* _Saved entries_
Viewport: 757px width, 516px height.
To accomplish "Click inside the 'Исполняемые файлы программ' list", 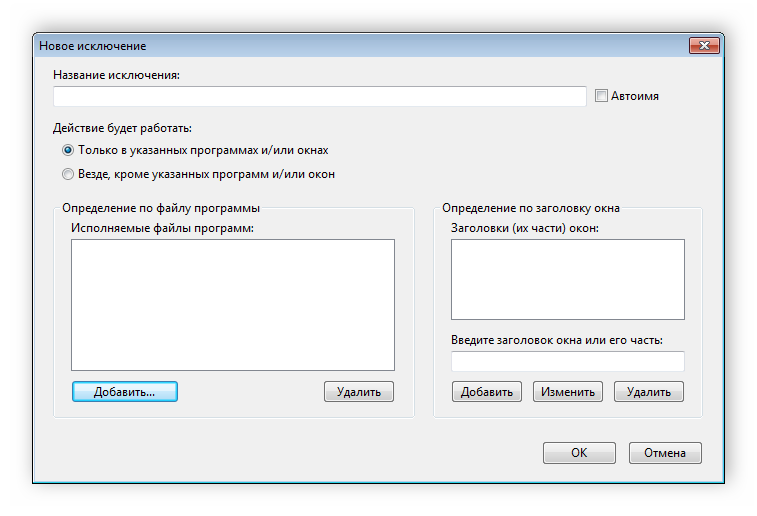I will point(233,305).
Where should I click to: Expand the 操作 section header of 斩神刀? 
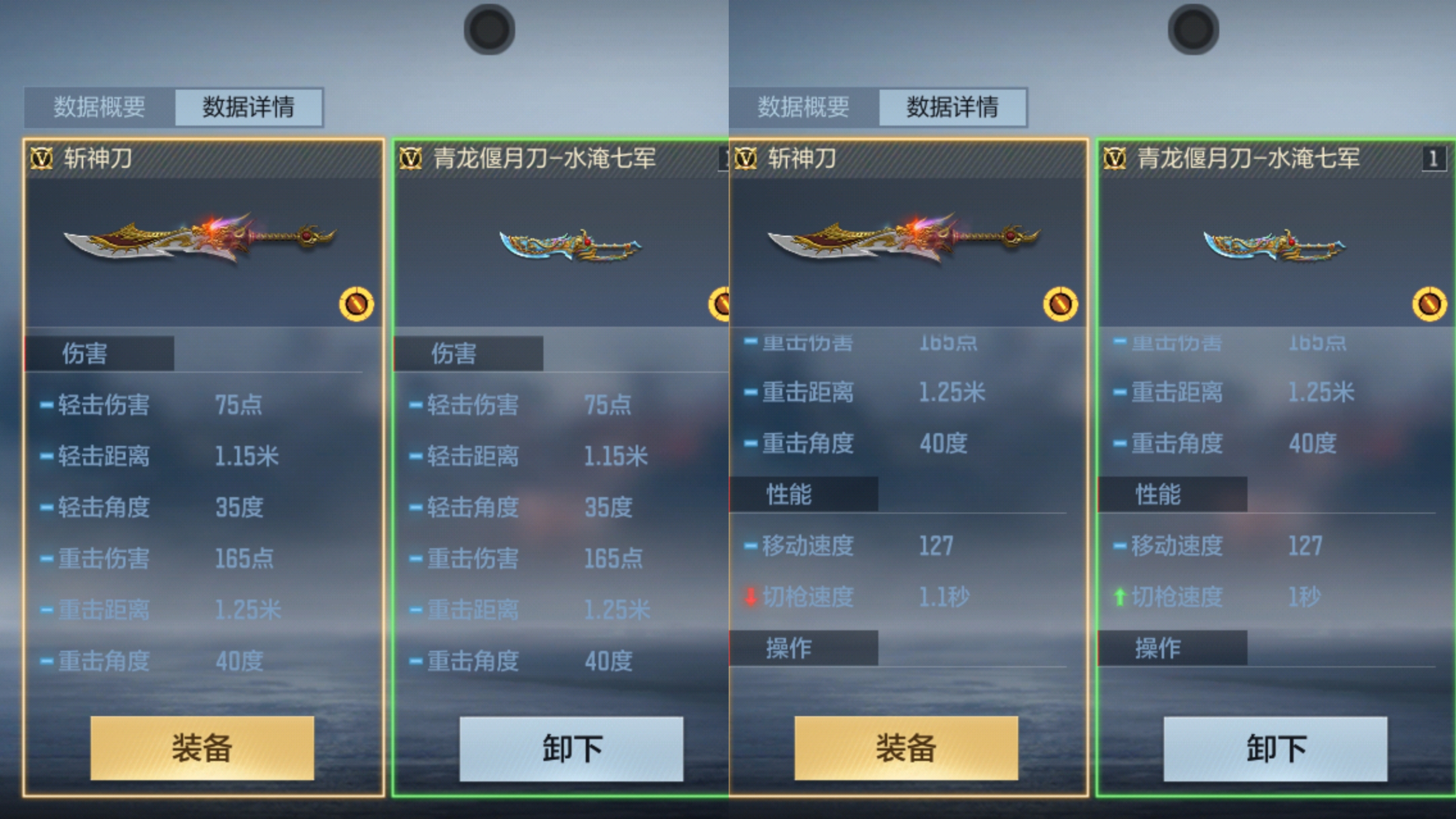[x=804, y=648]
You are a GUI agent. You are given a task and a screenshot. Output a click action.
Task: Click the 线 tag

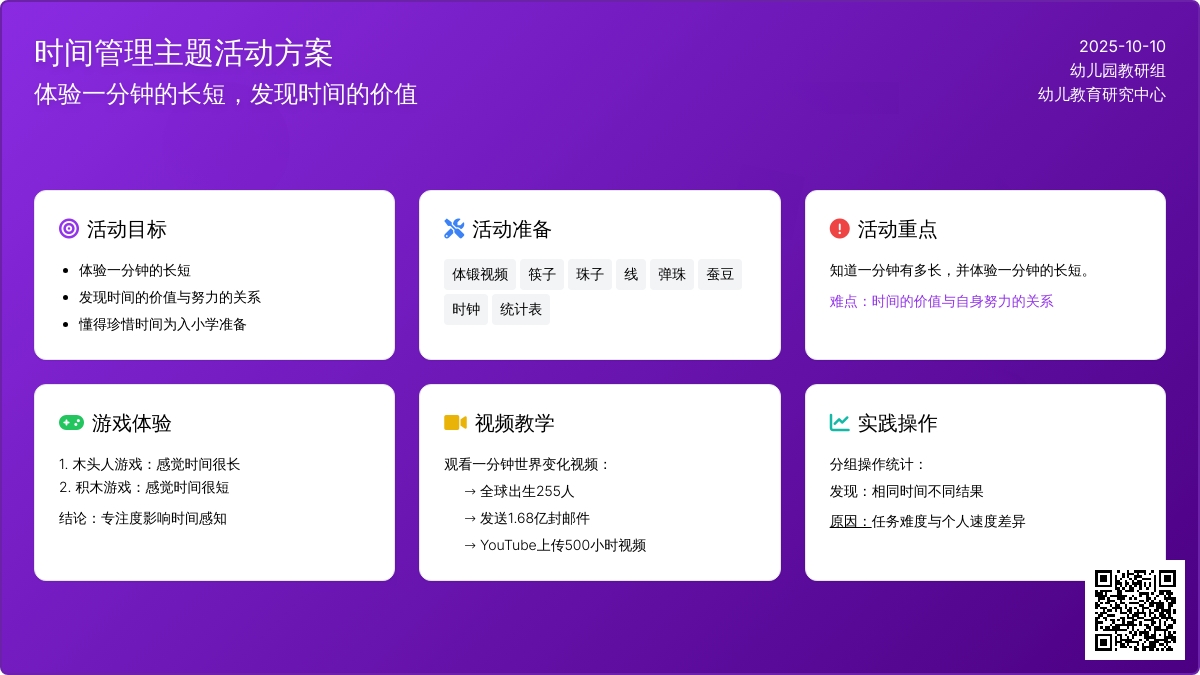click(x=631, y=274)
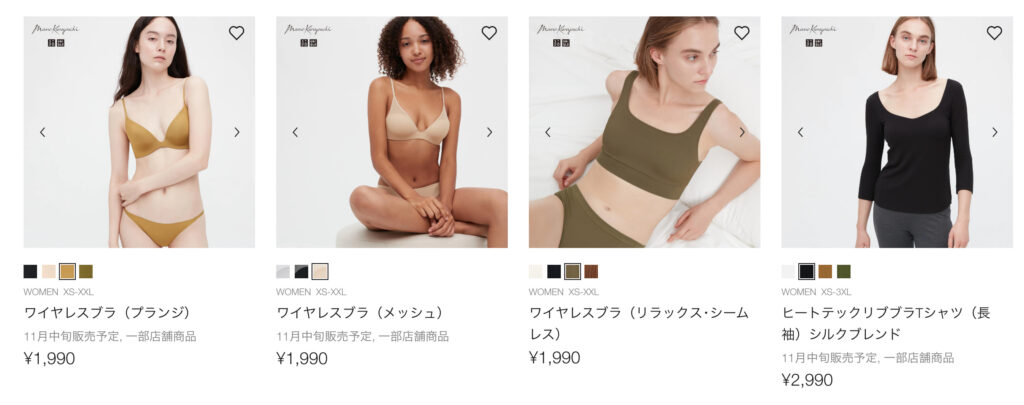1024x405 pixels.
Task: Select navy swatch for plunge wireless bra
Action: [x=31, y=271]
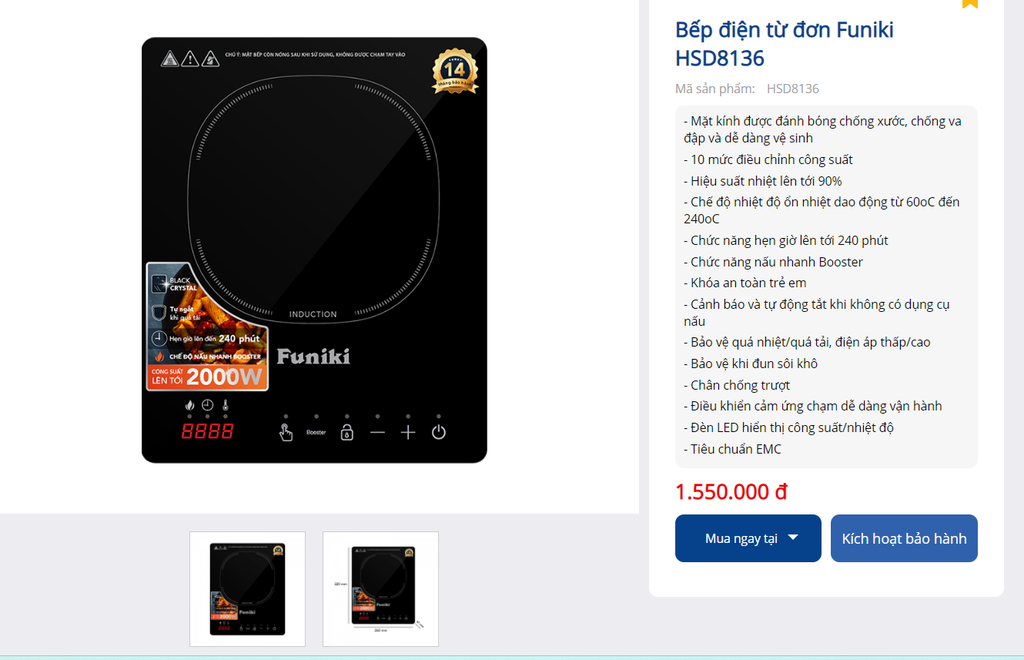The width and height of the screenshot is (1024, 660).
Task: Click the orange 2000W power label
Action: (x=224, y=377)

* _YOUR ASSIGNMENT_
Copy nothing outside the span: please output the lines from the one with "You are a GUI" through the end of the entries above, and skip the pictures.

* _TASK OUTPUT_
You are a GUI agent. You are given a task and a screenshot. Output a click action.
Task: Click the 线 tag

click(x=631, y=274)
1024x405 pixels.
Task: Select navy swatch for plunge wireless bra
Action: [x=31, y=271]
The width and height of the screenshot is (1024, 660).
Task: Click the orange 2000W power label
Action: (x=224, y=377)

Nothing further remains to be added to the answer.